Si hay velas encendidas tuvieron que sacarlas del envoltorio, llevarlas al baño, colocarlas y encenderlas, y todo ello comprendiendo, sin dejar de comprender. Es el tiempo en el que la pasión se hace mundana, en el que el mechero, quizá, no enciende, en el que el plástico se amuralla y no quiere romperse, en el que la mecha se moja y se convierte en inútil. Todo ese tiempo en el que la reflexión no tiene ningún tipo de rozamiento, en el que la pasión se atenúa y deja huecos. Todo ese tiempo que pasaron lúcidas también les condujo a lo que terminó sucediendo.
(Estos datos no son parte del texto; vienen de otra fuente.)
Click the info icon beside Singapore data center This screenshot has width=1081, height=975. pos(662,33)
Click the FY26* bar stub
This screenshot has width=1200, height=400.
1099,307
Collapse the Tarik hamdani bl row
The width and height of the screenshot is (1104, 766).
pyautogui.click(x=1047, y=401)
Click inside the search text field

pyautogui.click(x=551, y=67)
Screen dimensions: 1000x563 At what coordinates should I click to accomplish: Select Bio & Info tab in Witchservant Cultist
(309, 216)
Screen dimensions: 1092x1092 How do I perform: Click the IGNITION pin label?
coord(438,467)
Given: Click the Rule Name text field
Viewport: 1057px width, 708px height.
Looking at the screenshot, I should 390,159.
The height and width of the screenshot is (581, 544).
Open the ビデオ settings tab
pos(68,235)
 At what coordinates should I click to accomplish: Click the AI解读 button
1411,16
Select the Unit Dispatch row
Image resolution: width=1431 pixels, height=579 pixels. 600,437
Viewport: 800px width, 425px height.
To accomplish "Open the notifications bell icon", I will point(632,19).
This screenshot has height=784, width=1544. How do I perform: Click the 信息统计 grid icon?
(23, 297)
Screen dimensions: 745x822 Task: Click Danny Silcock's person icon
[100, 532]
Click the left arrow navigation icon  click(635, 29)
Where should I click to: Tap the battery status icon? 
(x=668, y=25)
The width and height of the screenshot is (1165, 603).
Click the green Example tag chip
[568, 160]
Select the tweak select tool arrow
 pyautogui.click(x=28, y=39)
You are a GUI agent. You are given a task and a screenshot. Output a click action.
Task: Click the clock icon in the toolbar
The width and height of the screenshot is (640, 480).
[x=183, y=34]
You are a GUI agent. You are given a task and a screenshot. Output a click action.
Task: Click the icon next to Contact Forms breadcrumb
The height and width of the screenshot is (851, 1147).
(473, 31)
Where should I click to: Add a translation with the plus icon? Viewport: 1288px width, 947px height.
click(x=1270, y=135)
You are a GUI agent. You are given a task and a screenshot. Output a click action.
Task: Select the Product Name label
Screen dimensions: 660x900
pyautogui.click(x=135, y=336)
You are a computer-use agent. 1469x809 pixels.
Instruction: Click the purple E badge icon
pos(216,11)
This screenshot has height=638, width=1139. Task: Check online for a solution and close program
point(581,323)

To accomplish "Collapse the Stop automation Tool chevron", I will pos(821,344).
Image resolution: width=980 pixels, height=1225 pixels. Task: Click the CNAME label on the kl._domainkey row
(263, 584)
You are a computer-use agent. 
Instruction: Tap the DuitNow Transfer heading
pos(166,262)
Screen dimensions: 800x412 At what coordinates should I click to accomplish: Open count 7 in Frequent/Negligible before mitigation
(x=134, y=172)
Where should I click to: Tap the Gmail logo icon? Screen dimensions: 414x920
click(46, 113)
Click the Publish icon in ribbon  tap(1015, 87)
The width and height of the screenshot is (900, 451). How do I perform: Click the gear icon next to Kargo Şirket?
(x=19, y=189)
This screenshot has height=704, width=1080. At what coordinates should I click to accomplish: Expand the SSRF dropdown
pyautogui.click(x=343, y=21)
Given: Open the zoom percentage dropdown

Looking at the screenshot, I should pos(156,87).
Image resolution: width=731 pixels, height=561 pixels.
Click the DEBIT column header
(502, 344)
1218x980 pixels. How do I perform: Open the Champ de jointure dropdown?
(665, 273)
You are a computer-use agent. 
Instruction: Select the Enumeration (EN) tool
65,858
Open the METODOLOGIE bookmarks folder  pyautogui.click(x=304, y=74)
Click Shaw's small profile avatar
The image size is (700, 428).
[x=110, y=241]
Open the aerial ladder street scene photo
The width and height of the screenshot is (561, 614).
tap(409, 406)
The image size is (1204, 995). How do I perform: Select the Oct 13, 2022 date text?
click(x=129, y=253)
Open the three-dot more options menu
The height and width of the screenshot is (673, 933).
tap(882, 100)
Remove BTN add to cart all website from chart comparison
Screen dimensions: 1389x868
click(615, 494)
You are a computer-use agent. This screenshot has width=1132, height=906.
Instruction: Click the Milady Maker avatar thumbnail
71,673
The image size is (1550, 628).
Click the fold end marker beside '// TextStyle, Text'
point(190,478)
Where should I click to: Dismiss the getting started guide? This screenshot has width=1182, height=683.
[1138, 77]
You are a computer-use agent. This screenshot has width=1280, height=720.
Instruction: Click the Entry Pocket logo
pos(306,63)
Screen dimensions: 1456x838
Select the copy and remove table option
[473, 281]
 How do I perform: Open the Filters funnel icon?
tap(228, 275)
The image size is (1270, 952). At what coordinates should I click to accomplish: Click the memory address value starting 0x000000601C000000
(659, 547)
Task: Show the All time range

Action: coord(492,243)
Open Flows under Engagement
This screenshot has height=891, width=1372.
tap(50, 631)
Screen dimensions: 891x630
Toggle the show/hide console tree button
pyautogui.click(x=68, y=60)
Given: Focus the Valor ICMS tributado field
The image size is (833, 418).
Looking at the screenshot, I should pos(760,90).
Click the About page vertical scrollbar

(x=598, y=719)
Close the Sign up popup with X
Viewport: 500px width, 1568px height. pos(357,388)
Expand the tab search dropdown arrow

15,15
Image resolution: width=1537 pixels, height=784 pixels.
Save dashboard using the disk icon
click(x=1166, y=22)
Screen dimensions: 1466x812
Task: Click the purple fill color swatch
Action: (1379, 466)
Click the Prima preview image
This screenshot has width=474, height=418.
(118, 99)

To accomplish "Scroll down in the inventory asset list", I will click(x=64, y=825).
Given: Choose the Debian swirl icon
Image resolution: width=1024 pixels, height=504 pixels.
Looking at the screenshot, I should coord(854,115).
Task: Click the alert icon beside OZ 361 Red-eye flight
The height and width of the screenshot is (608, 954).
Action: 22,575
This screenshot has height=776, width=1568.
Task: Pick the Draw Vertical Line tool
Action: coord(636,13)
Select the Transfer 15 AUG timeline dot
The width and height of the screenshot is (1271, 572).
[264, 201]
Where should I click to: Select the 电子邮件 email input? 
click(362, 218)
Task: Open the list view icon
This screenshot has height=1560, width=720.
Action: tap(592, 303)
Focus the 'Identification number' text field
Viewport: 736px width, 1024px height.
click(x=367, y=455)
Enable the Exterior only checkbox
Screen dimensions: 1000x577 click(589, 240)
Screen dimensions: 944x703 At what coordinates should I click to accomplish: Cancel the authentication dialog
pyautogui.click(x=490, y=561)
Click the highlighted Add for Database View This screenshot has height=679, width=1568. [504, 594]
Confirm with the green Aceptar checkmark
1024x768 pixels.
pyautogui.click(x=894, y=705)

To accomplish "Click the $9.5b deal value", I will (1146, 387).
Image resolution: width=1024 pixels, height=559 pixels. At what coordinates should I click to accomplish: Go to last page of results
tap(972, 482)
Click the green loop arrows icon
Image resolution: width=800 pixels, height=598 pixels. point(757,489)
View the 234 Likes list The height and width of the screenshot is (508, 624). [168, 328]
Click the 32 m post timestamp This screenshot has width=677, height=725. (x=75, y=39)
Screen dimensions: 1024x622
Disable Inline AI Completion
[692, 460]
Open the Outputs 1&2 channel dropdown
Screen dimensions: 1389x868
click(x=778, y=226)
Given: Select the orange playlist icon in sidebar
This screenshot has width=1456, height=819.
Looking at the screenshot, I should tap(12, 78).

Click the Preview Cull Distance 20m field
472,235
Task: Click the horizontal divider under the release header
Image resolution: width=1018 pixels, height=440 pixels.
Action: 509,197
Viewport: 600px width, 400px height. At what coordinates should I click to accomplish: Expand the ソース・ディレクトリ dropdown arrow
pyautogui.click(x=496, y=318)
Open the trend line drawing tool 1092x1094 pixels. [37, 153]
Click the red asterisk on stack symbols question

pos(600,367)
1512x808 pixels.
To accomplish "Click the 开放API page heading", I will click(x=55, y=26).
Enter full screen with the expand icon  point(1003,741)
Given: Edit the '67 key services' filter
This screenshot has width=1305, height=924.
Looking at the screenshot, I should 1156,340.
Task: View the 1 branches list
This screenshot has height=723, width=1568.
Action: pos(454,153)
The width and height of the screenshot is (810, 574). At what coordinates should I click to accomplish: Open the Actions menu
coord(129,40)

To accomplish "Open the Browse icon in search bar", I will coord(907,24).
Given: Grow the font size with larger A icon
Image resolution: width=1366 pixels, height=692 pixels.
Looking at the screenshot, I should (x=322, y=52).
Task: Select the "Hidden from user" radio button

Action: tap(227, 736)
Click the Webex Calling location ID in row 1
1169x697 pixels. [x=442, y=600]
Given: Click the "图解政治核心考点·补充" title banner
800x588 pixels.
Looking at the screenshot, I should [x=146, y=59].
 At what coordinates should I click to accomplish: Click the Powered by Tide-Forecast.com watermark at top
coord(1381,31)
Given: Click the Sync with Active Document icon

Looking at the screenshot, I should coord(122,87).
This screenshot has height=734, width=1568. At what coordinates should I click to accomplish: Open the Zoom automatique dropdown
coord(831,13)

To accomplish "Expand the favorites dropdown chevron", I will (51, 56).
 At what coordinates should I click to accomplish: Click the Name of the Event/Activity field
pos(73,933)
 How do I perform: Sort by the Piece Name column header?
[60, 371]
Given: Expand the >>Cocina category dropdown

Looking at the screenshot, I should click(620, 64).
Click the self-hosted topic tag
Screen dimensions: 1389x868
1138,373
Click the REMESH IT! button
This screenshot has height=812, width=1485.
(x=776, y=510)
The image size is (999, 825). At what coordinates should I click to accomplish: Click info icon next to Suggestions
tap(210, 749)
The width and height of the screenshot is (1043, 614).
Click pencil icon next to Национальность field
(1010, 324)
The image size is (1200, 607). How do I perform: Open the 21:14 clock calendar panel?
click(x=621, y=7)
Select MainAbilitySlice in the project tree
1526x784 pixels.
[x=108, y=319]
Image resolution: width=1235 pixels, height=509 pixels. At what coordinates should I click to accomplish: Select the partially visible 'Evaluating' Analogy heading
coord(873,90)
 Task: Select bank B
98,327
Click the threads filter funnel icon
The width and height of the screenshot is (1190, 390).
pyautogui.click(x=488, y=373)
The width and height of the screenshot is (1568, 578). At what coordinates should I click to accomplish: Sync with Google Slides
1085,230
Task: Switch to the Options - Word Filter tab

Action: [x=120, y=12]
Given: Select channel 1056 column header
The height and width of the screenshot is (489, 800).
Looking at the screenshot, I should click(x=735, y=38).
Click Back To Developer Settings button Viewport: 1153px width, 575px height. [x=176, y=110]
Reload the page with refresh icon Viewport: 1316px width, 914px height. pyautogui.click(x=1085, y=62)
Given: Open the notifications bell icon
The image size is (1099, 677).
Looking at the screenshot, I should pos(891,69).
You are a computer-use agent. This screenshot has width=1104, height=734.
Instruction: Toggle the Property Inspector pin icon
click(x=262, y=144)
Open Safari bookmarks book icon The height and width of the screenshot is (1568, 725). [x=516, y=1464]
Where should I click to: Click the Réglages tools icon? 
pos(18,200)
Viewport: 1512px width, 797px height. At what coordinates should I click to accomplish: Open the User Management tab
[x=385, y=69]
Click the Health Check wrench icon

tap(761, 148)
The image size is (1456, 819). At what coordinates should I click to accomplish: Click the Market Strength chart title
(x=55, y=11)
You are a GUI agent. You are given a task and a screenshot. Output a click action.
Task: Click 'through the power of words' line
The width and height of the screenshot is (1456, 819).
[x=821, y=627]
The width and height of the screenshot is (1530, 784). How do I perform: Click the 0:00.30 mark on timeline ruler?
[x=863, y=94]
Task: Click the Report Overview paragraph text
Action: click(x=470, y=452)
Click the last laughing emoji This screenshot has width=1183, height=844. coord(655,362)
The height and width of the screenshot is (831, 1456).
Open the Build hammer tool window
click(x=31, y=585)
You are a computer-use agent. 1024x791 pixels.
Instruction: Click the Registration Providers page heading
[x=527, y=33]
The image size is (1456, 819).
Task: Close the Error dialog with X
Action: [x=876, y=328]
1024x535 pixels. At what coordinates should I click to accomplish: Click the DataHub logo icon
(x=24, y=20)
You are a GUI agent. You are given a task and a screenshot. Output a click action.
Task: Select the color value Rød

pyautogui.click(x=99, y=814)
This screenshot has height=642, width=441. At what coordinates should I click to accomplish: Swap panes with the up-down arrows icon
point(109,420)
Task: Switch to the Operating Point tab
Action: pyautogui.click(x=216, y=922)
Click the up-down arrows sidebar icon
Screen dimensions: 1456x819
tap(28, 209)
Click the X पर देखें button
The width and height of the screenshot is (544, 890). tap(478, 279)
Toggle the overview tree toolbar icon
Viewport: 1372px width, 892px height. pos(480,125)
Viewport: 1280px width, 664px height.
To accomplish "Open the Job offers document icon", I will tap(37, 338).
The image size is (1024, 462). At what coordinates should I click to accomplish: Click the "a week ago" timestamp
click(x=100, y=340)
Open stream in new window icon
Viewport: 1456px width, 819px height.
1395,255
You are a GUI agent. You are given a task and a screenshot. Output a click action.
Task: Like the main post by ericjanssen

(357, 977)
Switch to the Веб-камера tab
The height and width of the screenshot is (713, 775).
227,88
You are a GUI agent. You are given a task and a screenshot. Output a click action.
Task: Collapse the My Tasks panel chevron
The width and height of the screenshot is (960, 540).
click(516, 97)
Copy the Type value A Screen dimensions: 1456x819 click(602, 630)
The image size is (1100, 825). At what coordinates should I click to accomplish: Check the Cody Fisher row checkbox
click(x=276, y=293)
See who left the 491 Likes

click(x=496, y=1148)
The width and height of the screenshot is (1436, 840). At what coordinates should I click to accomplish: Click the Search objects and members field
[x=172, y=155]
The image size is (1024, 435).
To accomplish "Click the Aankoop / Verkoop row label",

Sonia sale de la ducha, con una toalla en el torso y otra en la cabeza. Se desprende de la primera y rebusca en un armario-rastrillo algo que ponerse para esta noche. Se demora, se lo toma con calma. Después de mucho mirar-sacar-tirar al suelo-volver a mirar encuentra una camiseta de tirantes casi inexistentes y unos vaqueros. Abre el cajón y coge unas braguitas blancas, sin adornos, pequeñas. Una pierna dentro, luego la otra. Las manos cogiendo el elástico a la altura de las nalgas, tirando hacia arriba mientras se pone de puntillas y echa el pecho hacia delante, para terminar de encajar las bragas en su sitio. Sé exactamente lo que piensa porque de todo, absolutamente todo, hablamos mucho más tarde, cuando yo conocí los detalles de una historia que ya comprendía mucho antes, pese a la carencia de datos. Ahora me está mirando y piensa que soy guapo a mi modo, con esta cara de bestia, guardando para los conocidos una ternura franqueable e incorruptible. Se pregunta cómo pudo llegar a conocerme mientras se pone la camiseta y yo la miro con cara de poker y no creo que haya nada en su conciencia que la erradique de este instante, más que el siguiente. Se pone los vaqueros, unos calcetines a rayas y las pisamierdas. «Bueno, ya estoy. ¿Nos vamos?» Salimos por una puerta que nunca se cierra con más llave que el pestillo y, ya en el portal, me empuja hacia la pared y me da un beso sonoro, labio contra labio. La abrazo y me abraza y nos fundimos un segundo. Con ella es fácil fundirse, nunca piensa en otra cosa mientras está haciendo algo. Sólo eso le importa. Es fácil. En la calle hace un calor subtropical y nos espera el coche, el ritual de la apertura de puertas mientas ella, en el volante, se quita un mechón de la cara, embraga, mete primera y acelera.